* _Consignes de travail_
A) D'après l'extrait sur l'inscription au tabellionage, quelle juridiction a rendu les arrêts du 17 novembre 1665 et du 26 octobre 1666 ?
B) Expliquez, en vous appuyant sur l'extrait sur l'inscription au tabellionage, pourquoi le défaut d'inscription ne pouvait pas être objecté à la femme qui avait fait dresser un inventaire de ses meubles avant le mariage.
C) Poursuivez l'extrait sur l'inscription au tabellionage à partir de sa dernière phrase.

* _Extrait du document_
····················

Si cependant la femme avait fait faire, avant mariage, un inventaire des meubles qu'elle apportait à son mari, le défaut d'inscription dans le tableau du tabellionage, ne pourrait pas lui être objecté. C'est ce qu'ont jugé deux arrêts du parlement de Rouen, des 17 novembre 1665 et 26 octobre 1666. On a pensé qu'il fallait distinguer la femme qui prétendait exercer sur les biens de son mari les droits attachés à la qualité de femme séparée contractuellement, d'avec celle qui se bornait à réclamer sa propriété ; le défaut d'inscription, a-t-on dit, doit nuire à la première, mais non à la seconde.

Du reste, ce défaut ne peut être oppose que par les créanciers : la femme ne peut pas s'en faire un moyen pour prendre envers eux la qualité de commune en biens. C'est ce qui a été décidé par un arrêt du parlement de Rouen, du 1er juin 1655, rapporté, ainsi que les deux précédens, par Basnage, sur l'art. 301 de la coutume de Normandie.

····················

* _Enregistrements extraits_
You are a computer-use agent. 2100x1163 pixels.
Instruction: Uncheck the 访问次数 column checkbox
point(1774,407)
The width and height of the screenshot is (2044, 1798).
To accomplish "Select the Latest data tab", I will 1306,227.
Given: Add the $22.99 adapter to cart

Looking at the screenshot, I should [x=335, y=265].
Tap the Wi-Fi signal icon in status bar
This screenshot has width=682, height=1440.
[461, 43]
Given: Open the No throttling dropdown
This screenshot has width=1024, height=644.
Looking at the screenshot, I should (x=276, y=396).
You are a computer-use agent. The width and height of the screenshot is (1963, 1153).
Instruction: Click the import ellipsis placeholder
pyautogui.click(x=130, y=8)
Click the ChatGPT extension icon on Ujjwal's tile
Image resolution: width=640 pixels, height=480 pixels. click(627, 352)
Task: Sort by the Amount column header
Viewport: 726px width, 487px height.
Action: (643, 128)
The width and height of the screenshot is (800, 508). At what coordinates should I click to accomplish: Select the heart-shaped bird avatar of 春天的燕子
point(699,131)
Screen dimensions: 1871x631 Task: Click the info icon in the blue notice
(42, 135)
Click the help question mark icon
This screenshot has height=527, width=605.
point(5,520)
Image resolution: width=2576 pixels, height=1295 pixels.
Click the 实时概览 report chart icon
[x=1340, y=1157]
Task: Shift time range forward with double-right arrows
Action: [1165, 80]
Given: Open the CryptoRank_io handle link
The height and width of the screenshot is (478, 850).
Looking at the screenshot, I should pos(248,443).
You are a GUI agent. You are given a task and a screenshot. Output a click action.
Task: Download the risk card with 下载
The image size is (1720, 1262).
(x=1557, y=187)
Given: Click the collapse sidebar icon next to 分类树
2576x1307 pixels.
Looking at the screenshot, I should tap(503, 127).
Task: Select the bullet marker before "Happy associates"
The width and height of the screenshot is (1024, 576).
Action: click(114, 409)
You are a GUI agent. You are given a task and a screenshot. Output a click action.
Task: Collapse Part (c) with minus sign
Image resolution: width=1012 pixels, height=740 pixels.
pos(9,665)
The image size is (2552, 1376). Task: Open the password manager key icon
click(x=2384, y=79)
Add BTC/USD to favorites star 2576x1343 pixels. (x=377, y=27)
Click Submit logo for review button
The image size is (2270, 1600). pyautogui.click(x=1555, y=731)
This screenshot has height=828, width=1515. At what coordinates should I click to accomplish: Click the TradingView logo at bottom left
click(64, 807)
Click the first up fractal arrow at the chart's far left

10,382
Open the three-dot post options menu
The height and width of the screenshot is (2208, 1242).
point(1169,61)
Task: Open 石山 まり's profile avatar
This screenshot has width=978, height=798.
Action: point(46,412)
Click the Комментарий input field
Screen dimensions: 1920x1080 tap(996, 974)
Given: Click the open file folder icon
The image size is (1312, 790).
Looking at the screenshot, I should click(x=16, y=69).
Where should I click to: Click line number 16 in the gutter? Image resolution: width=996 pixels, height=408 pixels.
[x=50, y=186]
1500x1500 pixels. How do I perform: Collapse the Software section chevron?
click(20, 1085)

····················

* _Réponses successives_
A) Le parlement de Rouen.

B) On a jugé qu'il fallait distinguer la femme qui prétendait exercer sur les biens de son mari les droits attachés à la qualité de femme séparée contractuellement de celle qui se bornait à réclamer sa propriété. Le défaut d'inscription devait nuire à la première, mais non à la seconde.

C)
[[ IV. Le Code de commerce renouvelle, pour les commerçans, la disposition de l'ordonnance de 1673; mais il n'attache pas les mêmes effets à son inexécution. Voici ses termes:

« Art. 67. Tout contrat de mariage entre époux, dont l'un sera commercant, sera transmis par extrait, dans le mois de sa date, aux greffe et chambres désignés par l'art. 1872 du Code de procedure civile, pour être exposé au tableau, conformément au même article.

Cet extrait annoncera si les époux sont mariés en communauté, s'ils sont séparés de biens, ou s'ils ont contracté sous le régime dotal.

» 68. Le notaire qui aura reçu le contrat de mariage, sera tenu de faire la remise ordonnée par l'article précédent, sous peine de 100 francs d'amende, et même de destitution et de responsabilité envers les créanciers, s'il est prouvé que l'omission soit la suite d'une collusion.

» 69. Tout époux séparé de biens et marié sous le régime dotal, qui embrasserait la profession de commerçant postérieurement à son mariage, sera tenu de faire pareille remise dans le mois du jour où il aura ouvert son

commerce, à peine, en cas de faillite, d'être puni comme banqueroutier frauduleux.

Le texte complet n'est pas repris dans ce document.